The Group Theatre
In the summer of 1931, three young idealists - Harold Clurman, Cheryl Crawford, and Lee Strasberg - were inspired by a
passionate dream of transforming the American theatre. They recruited 28 actors to form a permanent ensemble dedicated
to dramatizing the life of their times. They conceived The Group Theatre as a response to what they saw as the old-fashioned
light entertainment that dominated the theatre of the late 1920s. Their vision was of a new theatre that would mount original
American plays to mirror - even change - the life of their troubled times.

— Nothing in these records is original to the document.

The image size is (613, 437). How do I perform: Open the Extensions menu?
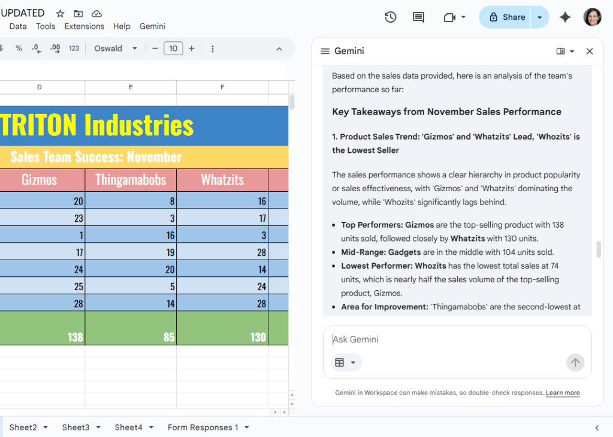point(84,26)
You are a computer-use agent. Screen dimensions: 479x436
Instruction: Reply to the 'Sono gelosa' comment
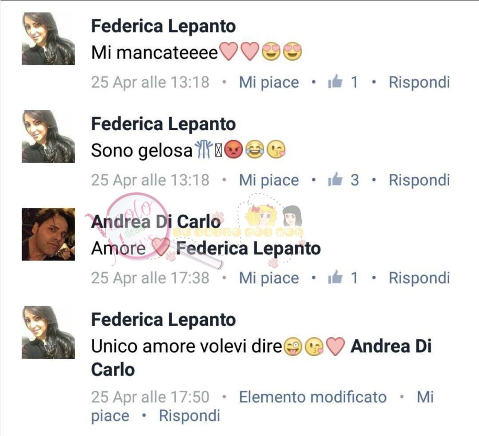[x=419, y=180]
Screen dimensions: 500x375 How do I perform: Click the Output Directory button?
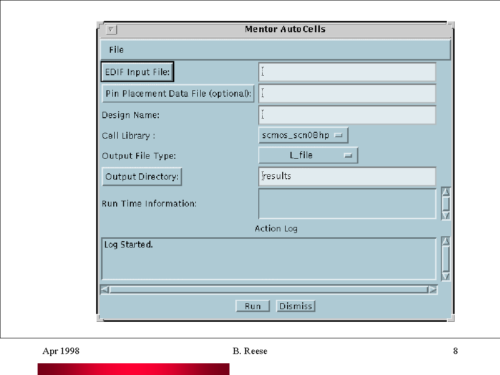[x=142, y=177]
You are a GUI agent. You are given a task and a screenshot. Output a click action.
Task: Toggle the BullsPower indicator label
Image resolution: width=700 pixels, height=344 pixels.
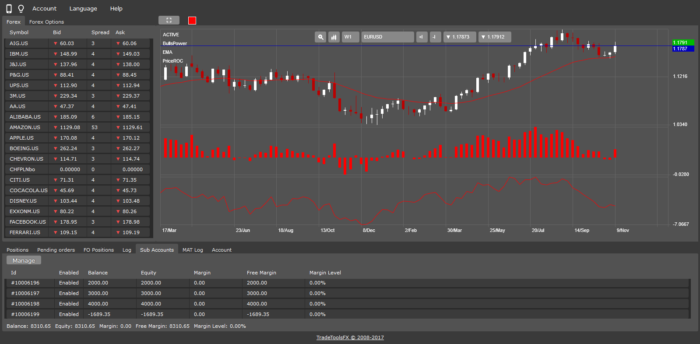tap(175, 43)

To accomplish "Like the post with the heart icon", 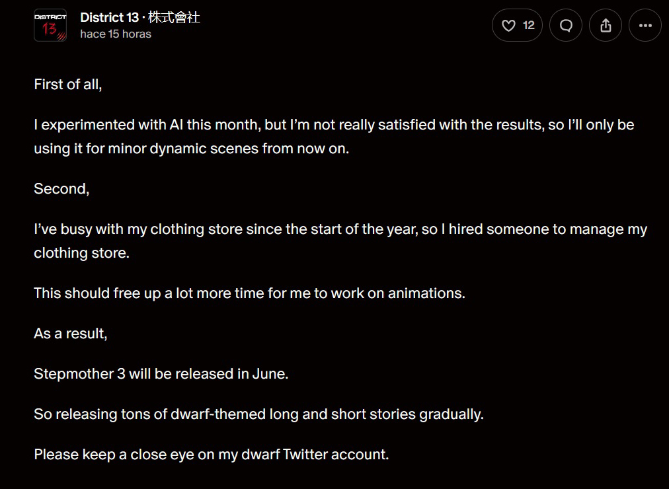I will click(x=508, y=26).
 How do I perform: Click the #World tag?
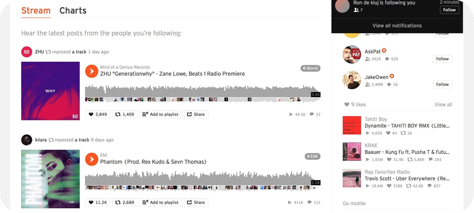pyautogui.click(x=310, y=68)
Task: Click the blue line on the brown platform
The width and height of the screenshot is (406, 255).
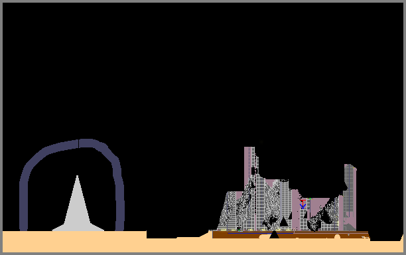Action: click(x=260, y=233)
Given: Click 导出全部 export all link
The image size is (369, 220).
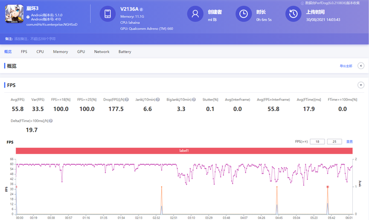Looking at the screenshot, I should click(x=346, y=66).
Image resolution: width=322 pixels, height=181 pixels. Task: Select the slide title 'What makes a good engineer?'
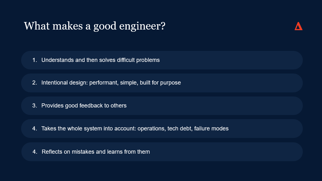pyautogui.click(x=94, y=26)
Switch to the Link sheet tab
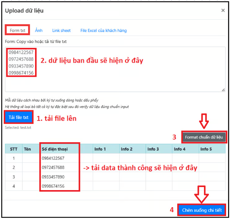This screenshot has height=219, width=231. pos(61,30)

Over ten years and 26 productions (every one of
them an American play by an American writer), The Group Theatre not only met these goals, but it altered the course of
American theatre forever.
The Group Theatre was based on an ensemble approach to acting; and it was the first acting company in American to be trained
as an ensemble. First seen in the work of the Moscow Art Theatre, the ensemble approach proposed a highly personal and
cooperative method. That individual actors played individual parts was not the point. The focus was on creating a cast that
would be familiar and believable as a whole. If the actors could have close relationships off-stage, then these relationships
onstage would not only seem real, but would actually be "real." As the members of the ensemble grew more intimate with each
other, they successfully reflected this familiarity onstage. By the time the curtain came down on their first production
("The House of Connelly"), The Group Theatre knew they had succeeded. What was important was not simply the enthusiastic
response, but that the audience and reviewers had recognized that this one performance signaled a shift in American theatre.